_What to do:_
An exact restatement of the data is required, with the images omitted.

_Source data:_
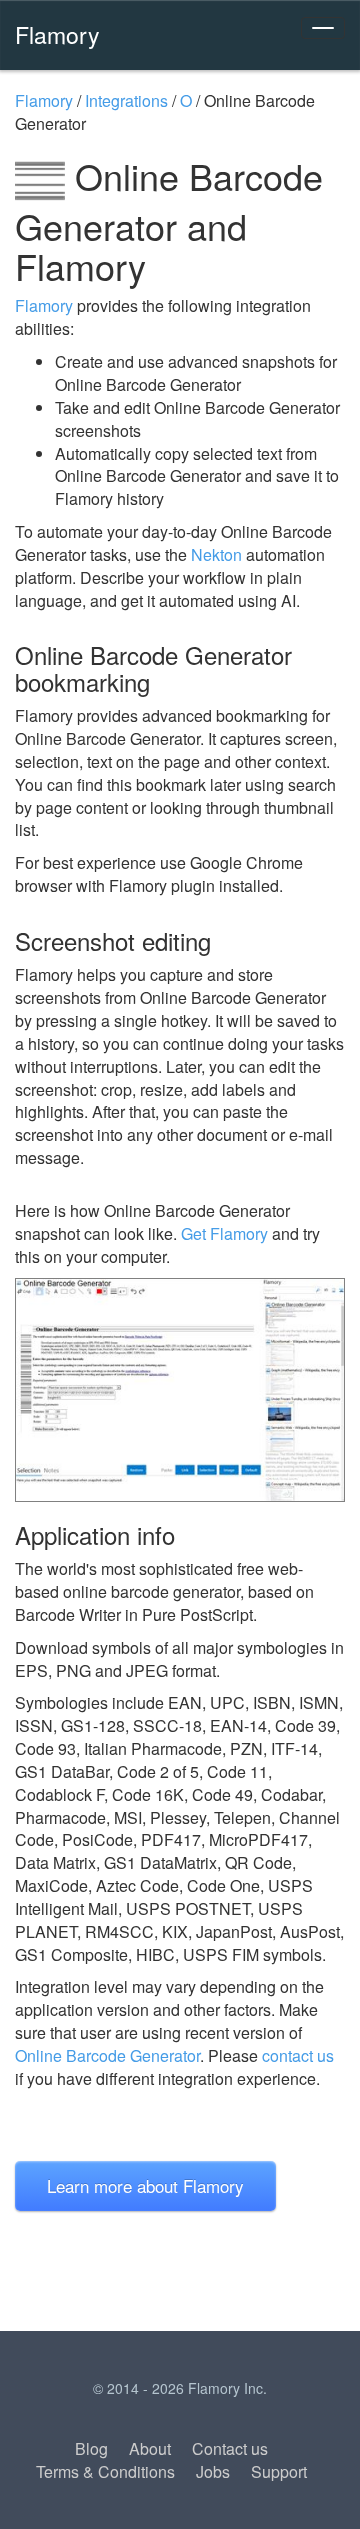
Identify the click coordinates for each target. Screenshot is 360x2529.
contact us (298, 2055)
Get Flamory (224, 1233)
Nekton (216, 554)
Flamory (57, 34)
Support (279, 2471)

_Finished task:_
Identify the click coordinates for each target. Screenshot is 360x2529.
contact us (298, 2055)
Get Flamory (224, 1233)
Nekton (216, 554)
Flamory (57, 34)
Support (279, 2471)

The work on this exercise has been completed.